Yasha hatte Eleanora bereits auf der Akademie kennengelernt und steckte seitdem mit ihr in einer Einheit fest. Sie sah immer noch aus wie damals: Lange, pinkgefärbte Haare, ein viel zu junges Gesicht für ihr Alter und Augen in denen, trotz ihrer stahlgrauen Farbe, ein heißeres Feuer zu brennen schien als in den Schmelzöfen der Fabriken in Vale.

„Und wer ist das?", fragte sie und blickte an den Jungs vorbei zu Ralina.
Diese trat augenblicklich hervor, streckte Eleanora ihre Hand entgegen und sagte: „Ralina Meredhi. Rekrutin. Es ist eine Ehre, sie kennenzulernen, Miss Vos."
Sie zog bloß eine Augenbraue hoch und antwortete dann: „Ich kann Schleimer nicht leiden... Was macht eine Rekrutin bei euch?" „Dein Vater hat sie uns zugeteilt.", antwortete Yasha.
„Pff.", machte sie, „Als ob sie von euch irgendetwas sinnvolles lernen könnte."

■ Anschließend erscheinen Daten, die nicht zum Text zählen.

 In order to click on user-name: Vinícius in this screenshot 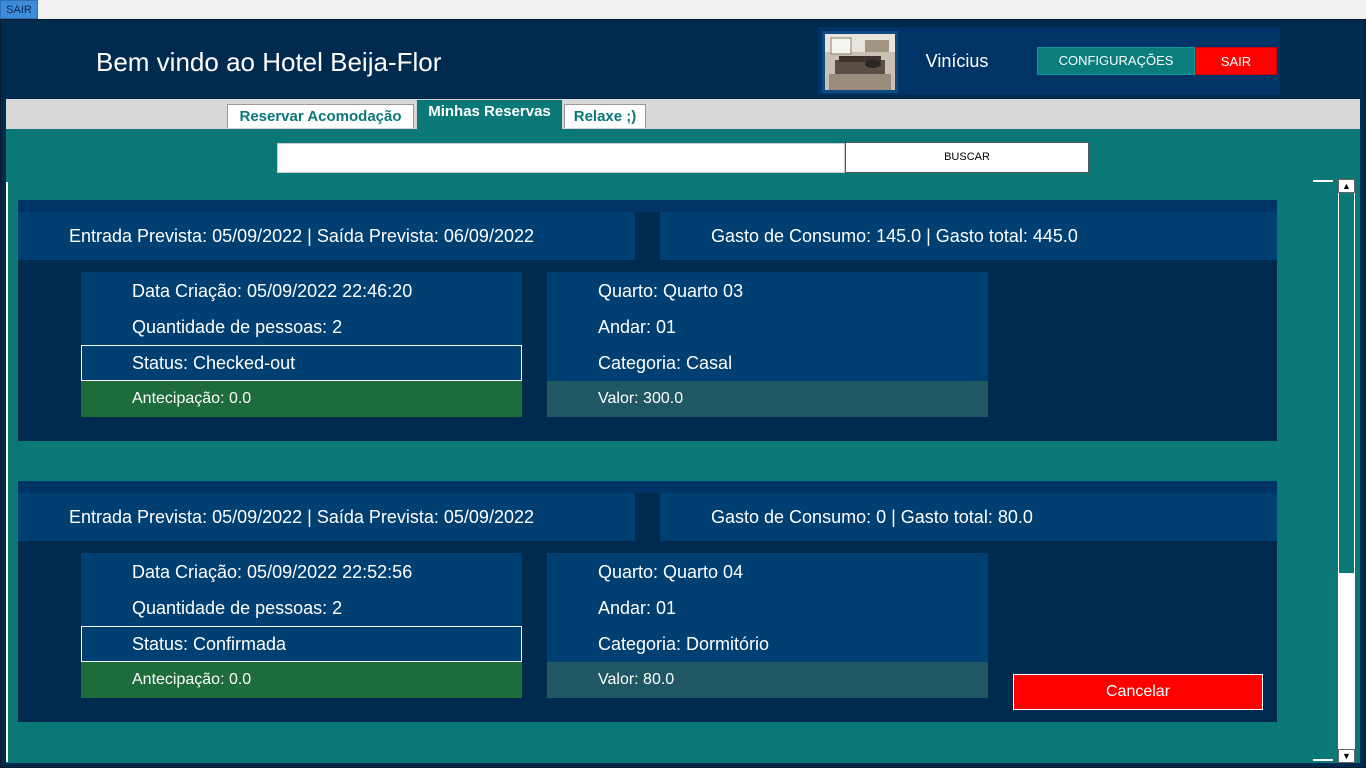, I will do `click(957, 61)`.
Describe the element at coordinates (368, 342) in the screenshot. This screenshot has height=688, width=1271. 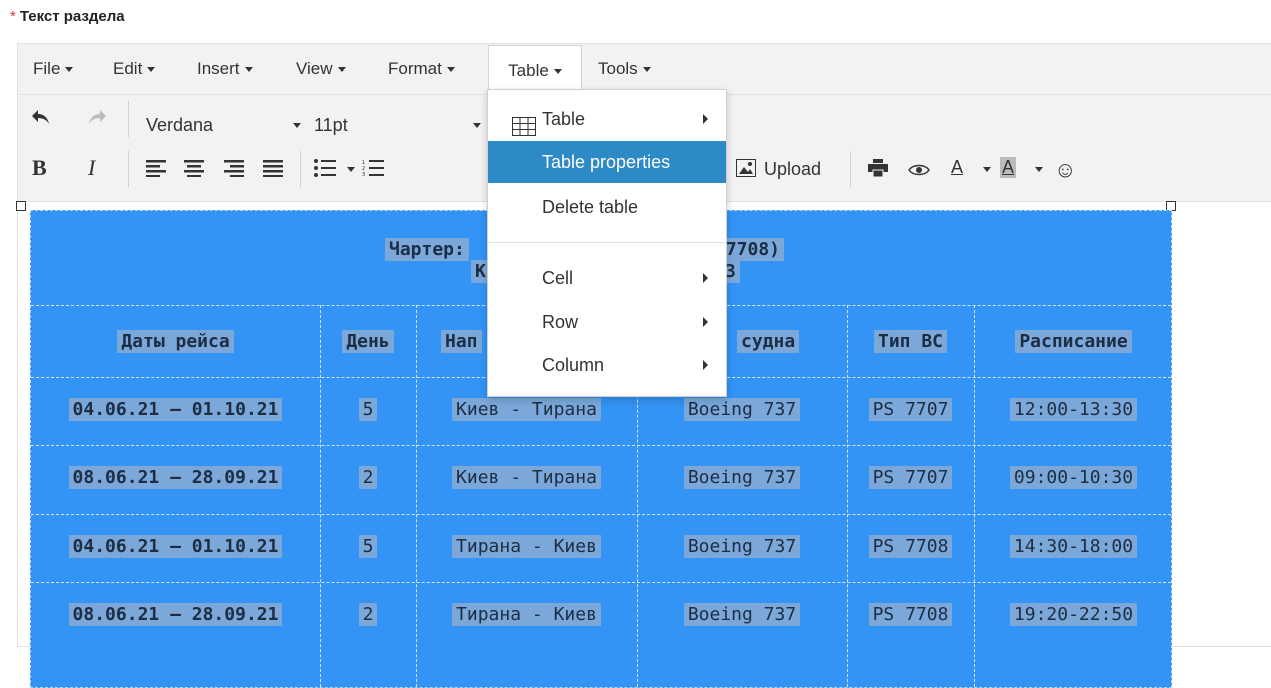
I see `column-header: День` at that location.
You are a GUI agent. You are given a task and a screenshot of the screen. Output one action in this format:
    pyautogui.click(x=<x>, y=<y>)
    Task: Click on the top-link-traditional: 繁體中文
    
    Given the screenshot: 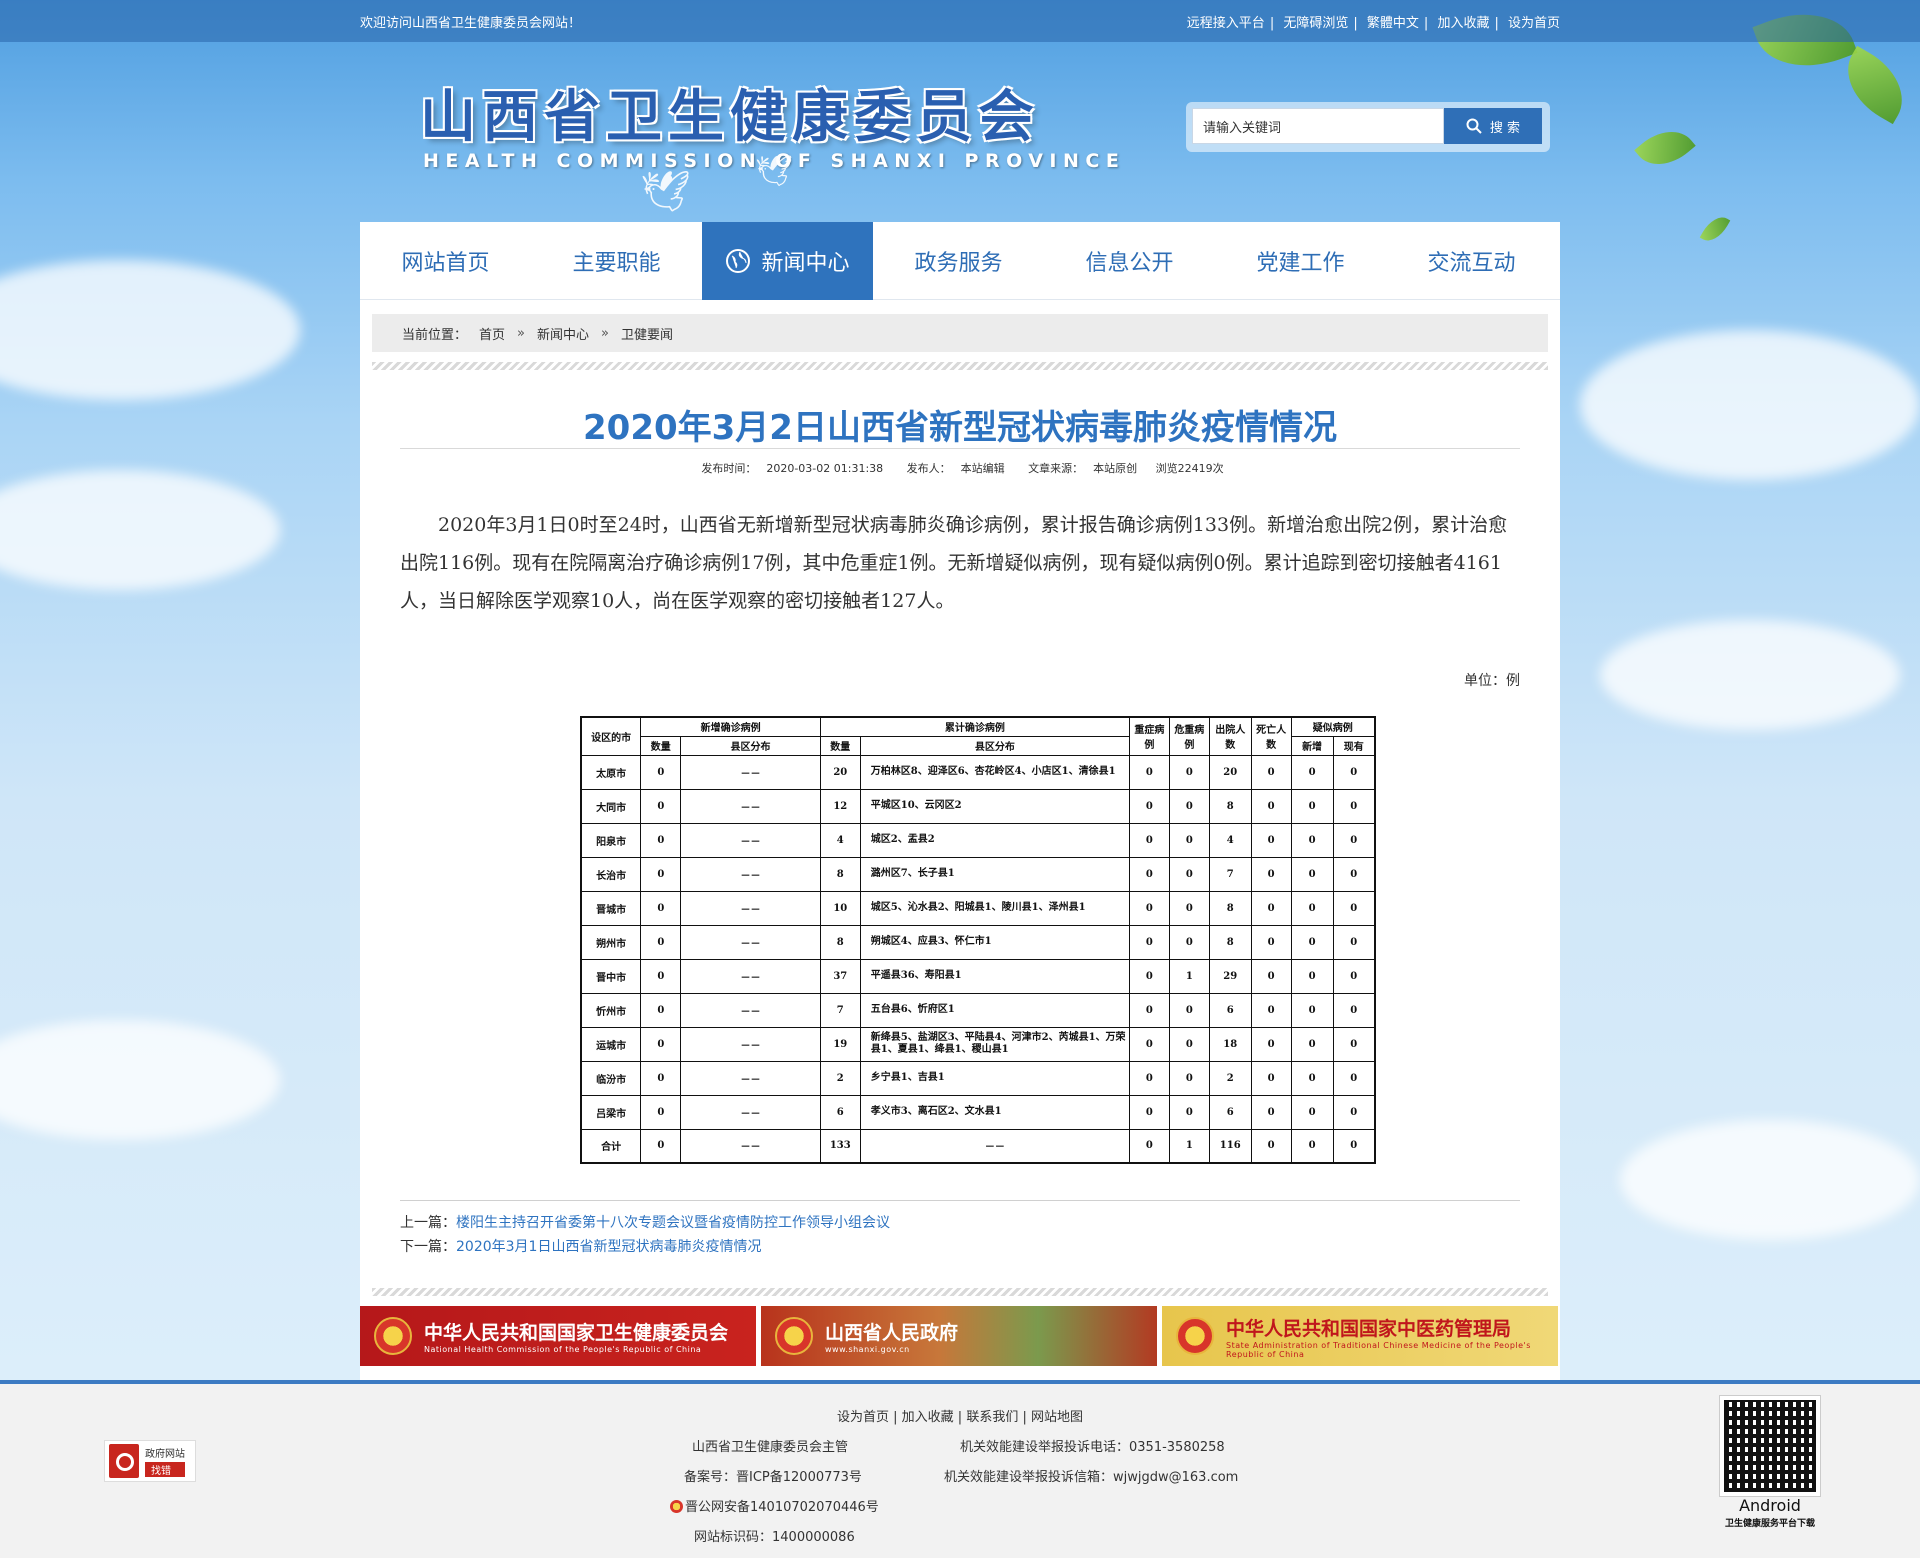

Nun wendete sich Eleanora direkt an Ralina: „Geh nach Hause. Das hier ist eine Nummer zu groß für dich." Verwirrt blickte Ralina zu Yasha, doch dieser zuckte nur mit den Schultern.
Er würde sich sicherlich nicht mit der Tochter des Generals anlegen für ein kleines Mädchen, dass er gerade erst kennengelernt hatte.

„Sie bleibt.", ertönte eine Stimme von der Seite und Offizier Ming stieß der Gruppe bei, „Ermittlerin Voss, mir ist bewusst, dass es ihnen nicht passt, aber sie haben hier nicht das Sagen." Eleanora verschränkte die Arme und ihr Gesichtsausdruck war eindeutig, doch selbst sie diskutierte nicht mit einem Offizier.

Offizier Juhee Ming war eigentlich viel zu jung, um das Amt eines Offiziers innezuhaben, doch durch ihre herausragenden Fähigkeiten im Kämpfen und Ermitteln war sie so schnell in den Rängen aufgestiegen wie niemand zuvor. Sie war eine hübsche Frau mit langen dunkelbraunen Haaren und seidiger Haut und Yasha hätte getötet, um zu sehen, was unter der schwarz-violetten Uniform lag.

„Ich erwarte von ihnen allen professionelles Verhalten und das sie ihr Bestes geben.", sagte sie und fokussierte ihren Blick dabei auf Yasha. Konnte sie etwa Gedanken lesen?

„Was ist denn überhaupt vorgefallen?", fragte Dei, „Wenn Jäger alarmiert werden, muss es ja Hinweise auf Kali-Aktivität geben."
Offizier Ming drehte sich zu dem in Asche liegenden Gebäude um. „Dies war ein Waisenhaus.", erklärte sie und Ralina schlug sich eine Hand vor dem Mund.
„Wir wissen nicht, wer es war oder wieso, doch Zeugen berichteten von einer gewaltigen Explosion.", berichtete sie weiter. „Es hätte auch eine Bombe gewesen sein können, doch es gibt keine Spuren von Chemikalien oder Metallsplitter der Bombenhülle. Daher können wir recht sicher davon ausgehen, dass ein Industrialist dahintersteckt.", übernahm nun Eleanora und rümpfte die Nase.

„Wie viele?", fragte Dei bloß und obwohl sein Gesichtsausdruck auf den ersten Blick leer erschien, erkannte Yasha die brennende Wut in seinen Augen.
„Elf bestätigte Tote, drei schwer Verletzte, welche bereits ins nahgelegene Krankenhaus transportiert wurden, nach den restlichen sieben wird noch in den Trümmern gesucht, doch die Überlebenschancen stehen schlecht.", antwortete Ming.

„Wer würde so etwas grausames tun?", fragte Ralina und anhand ihres Gesichtsausdrucks war Yasha sich beinah sicher, dass sie kurz davor war, sich zu übergeben.
„Nun...", entgegnete Offizier Ming, „Das werden wir wohl in den nächsten Tagen rausfinden."